Elon Musk, an entrepreneur who has struggled to solve traffic, exploded several rockets and put self-driving cars on the road that are “almost” as safe as cars driven by actual people, is reportedly looking for human volunteers to get one of his Neuralink “brain chips” implanted into their brain.

Neuralink, which is owned by Musk, recently posted a job opening for a “Clinical Trial Coordinator,” which most believe is for the first human clinical trial studies on brain chips. Neuralink says the brain chips will be designed to help people power electronics with the power of their minds. In April 2021, the company showed the project off by demonstrating how a macaque with their brain chip could play Pong by simply looking at the screen — later spawning the Neuralink Monkey meme.

The technology could be a tremendous benefit for those without the use of their limbs, and Musk has promised some grand ambitions for human memory. “In the future, you’ll be able to save and replay memories,” Musk said in a Neuralink presentation. “You could potentially download them into a new body or into a robot body.”
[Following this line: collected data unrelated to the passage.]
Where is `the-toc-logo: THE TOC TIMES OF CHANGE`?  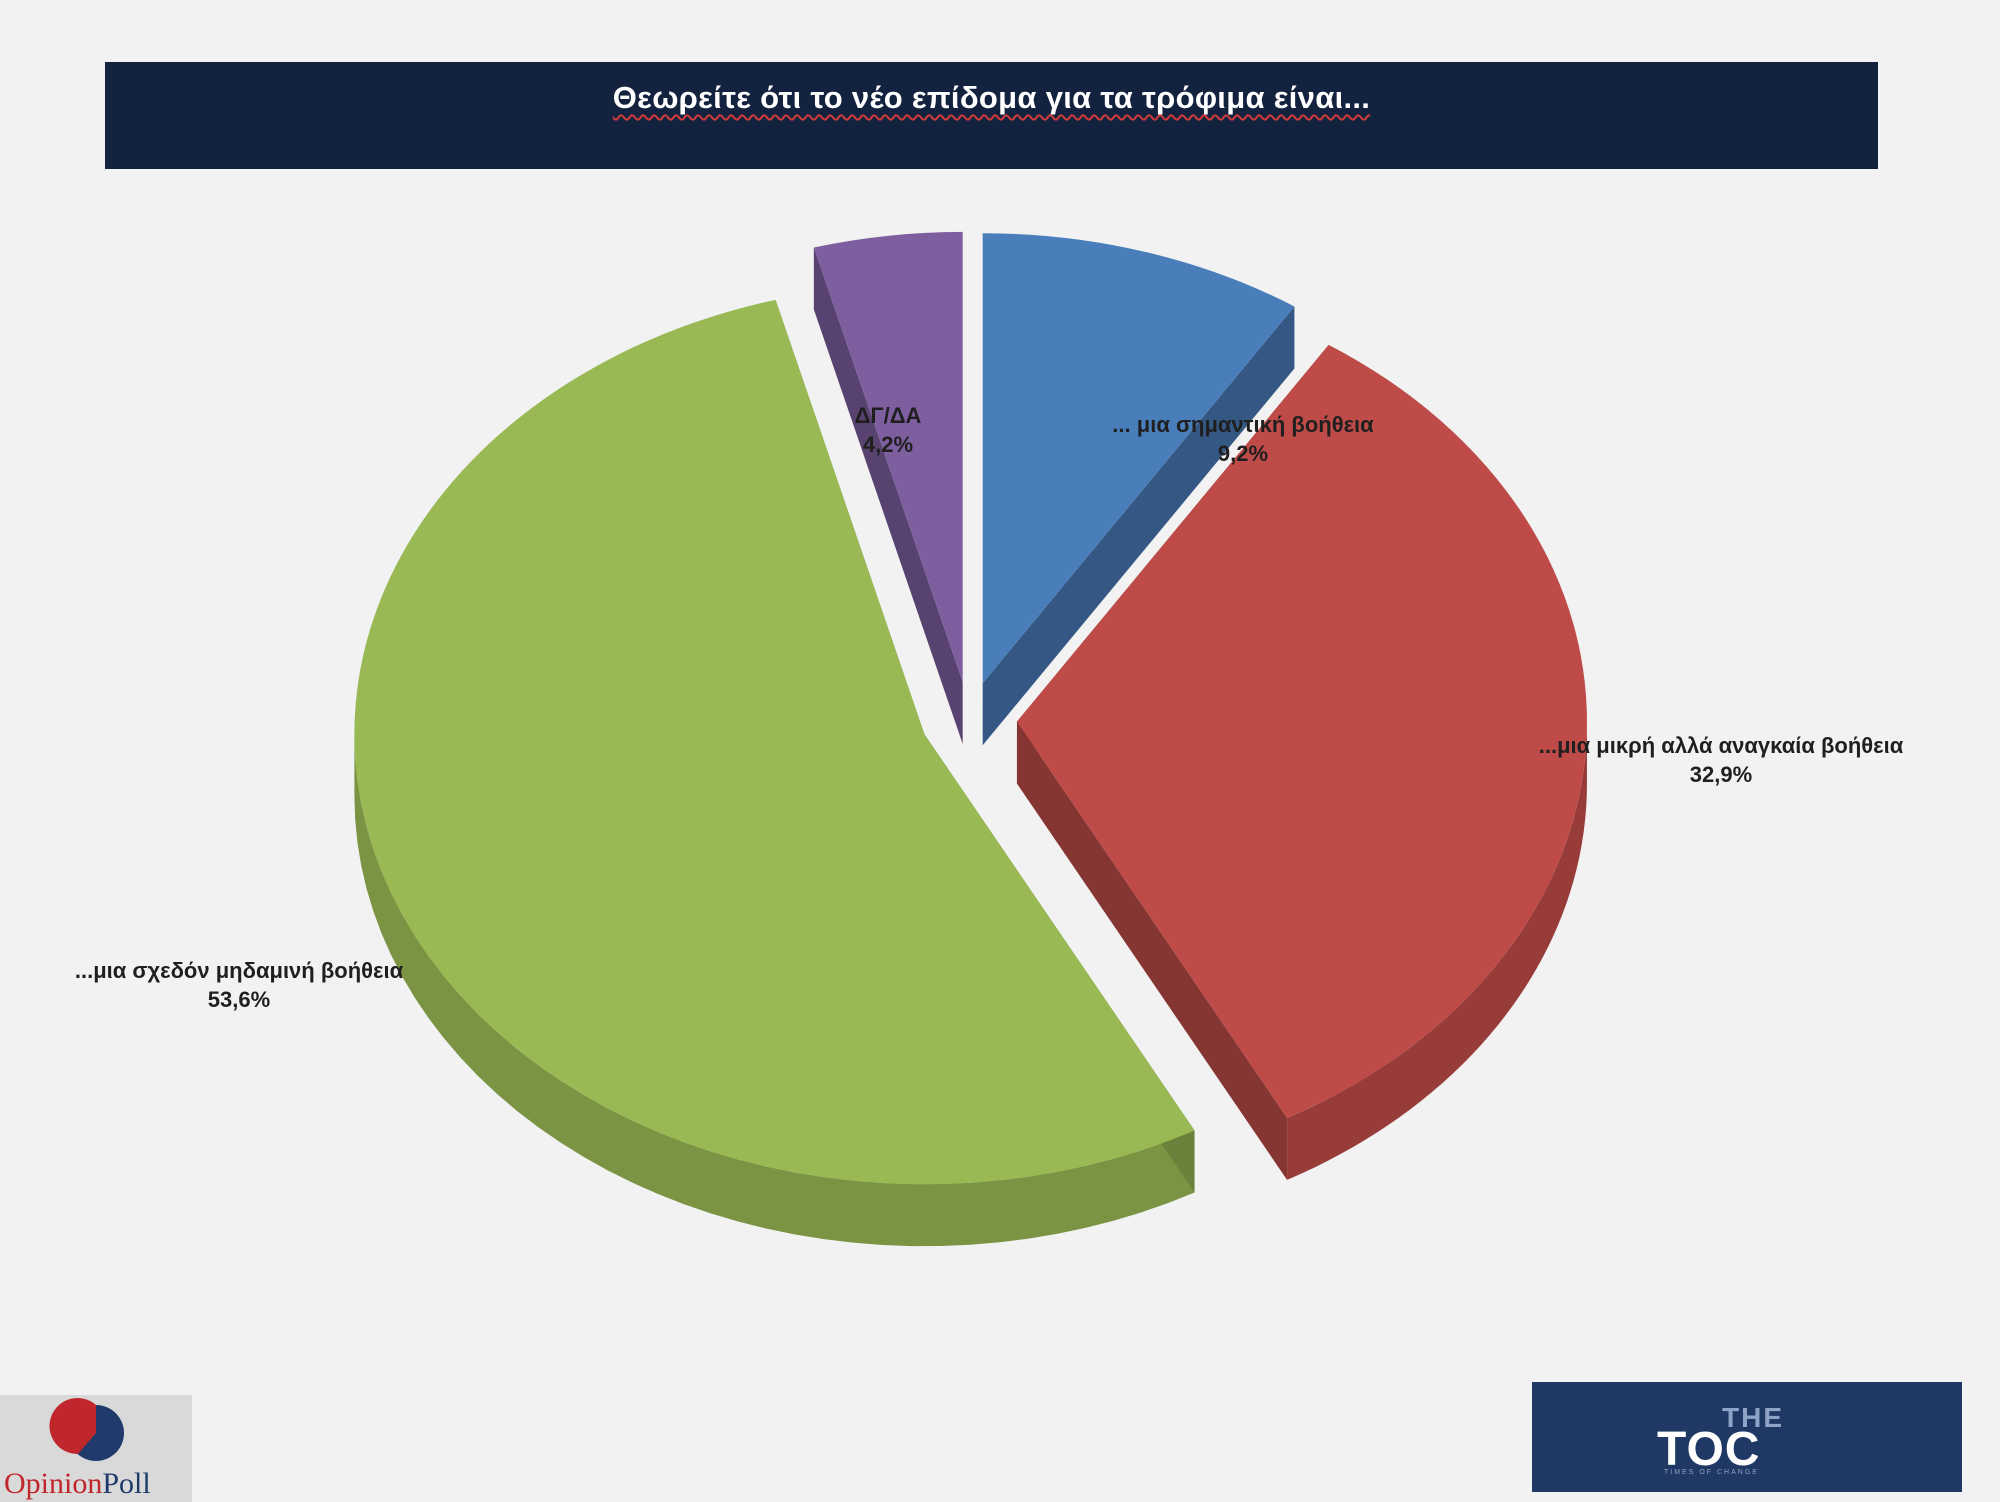 the-toc-logo: THE TOC TIMES OF CHANGE is located at coordinates (1747, 1437).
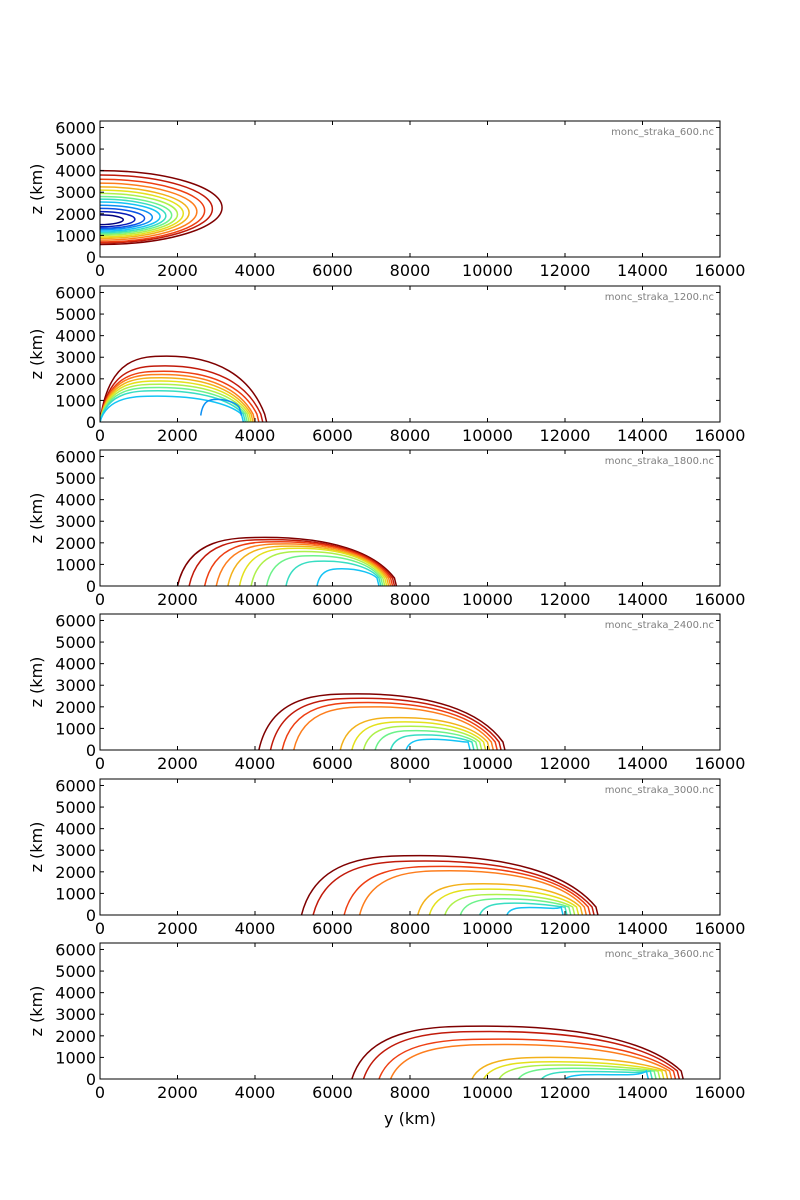 Image resolution: width=800 pixels, height=1200 pixels. I want to click on file-label: monc_straka_1800.nc, so click(660, 462).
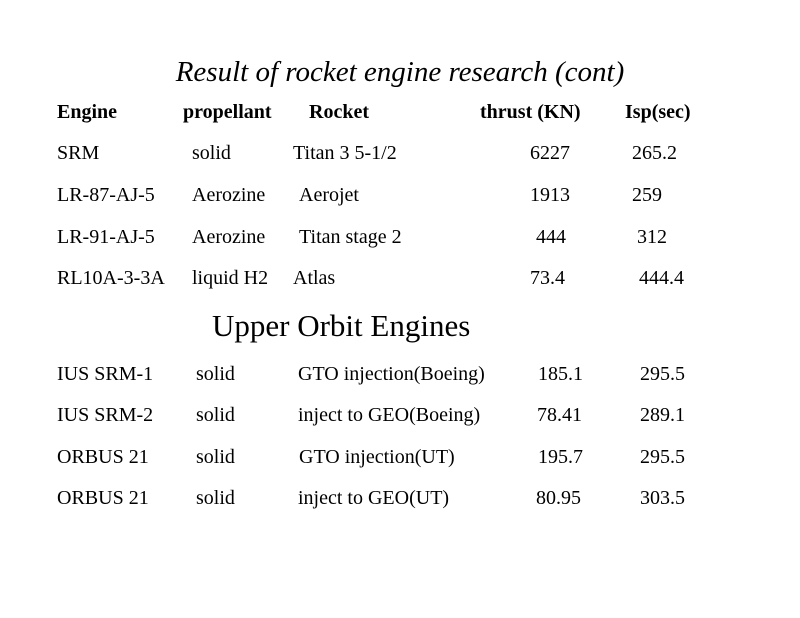  Describe the element at coordinates (560, 415) in the screenshot. I see `cell-thrust: 78.41` at that location.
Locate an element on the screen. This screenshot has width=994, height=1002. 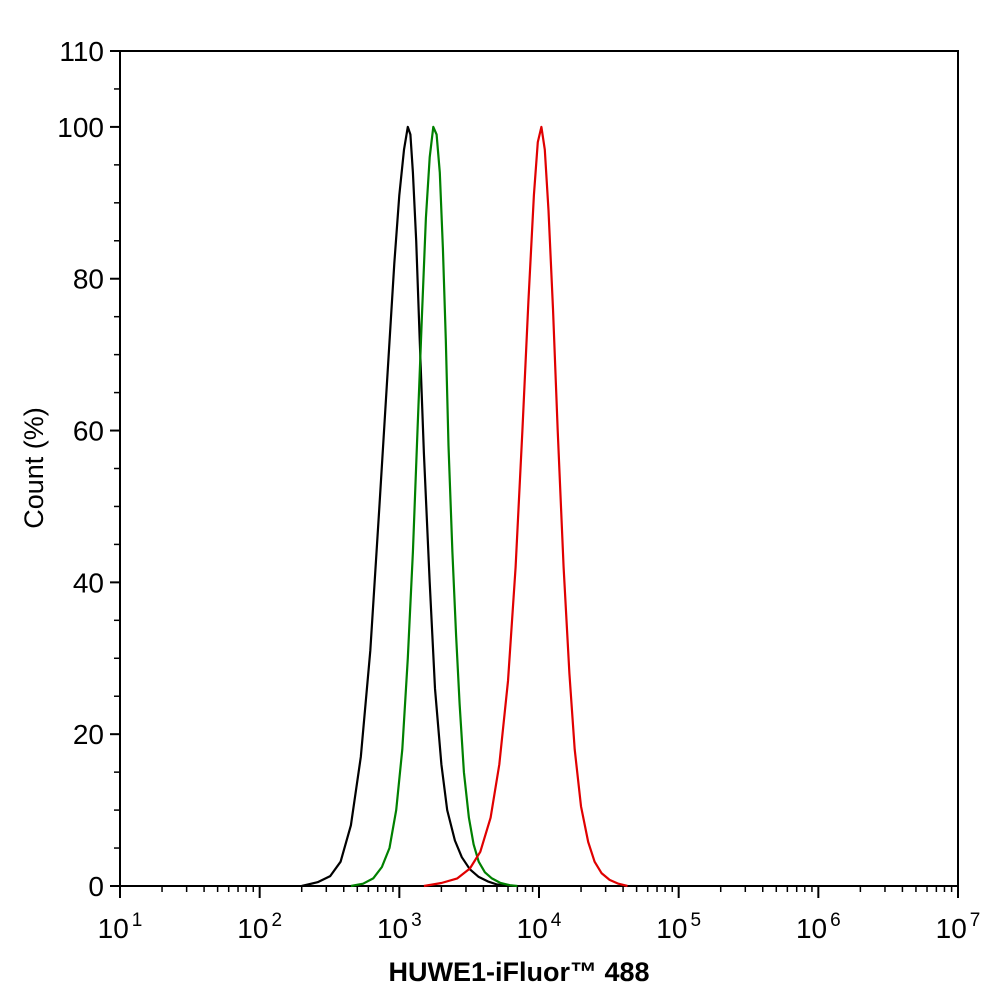
y-tick-label: 60 is located at coordinates (88, 432).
The news generated two types of predominant reactions on social media. The first was that, at least in cinema, brain chips tend not to go well. Comparisons to Black Mirror episodes that center around the ethical implications of brain chips flooded Twitter after the news started going viral.

The second major type of reaction was anticipation that the brain chips, much like some of Musk’s other projects, are likely to underdeliver.

It looks like Neuralink aims to get its chips into brains by year’s end, but the company does have a history of overpromising. In 2019, Musk said he believed he would get chips into brains by the end of 2020.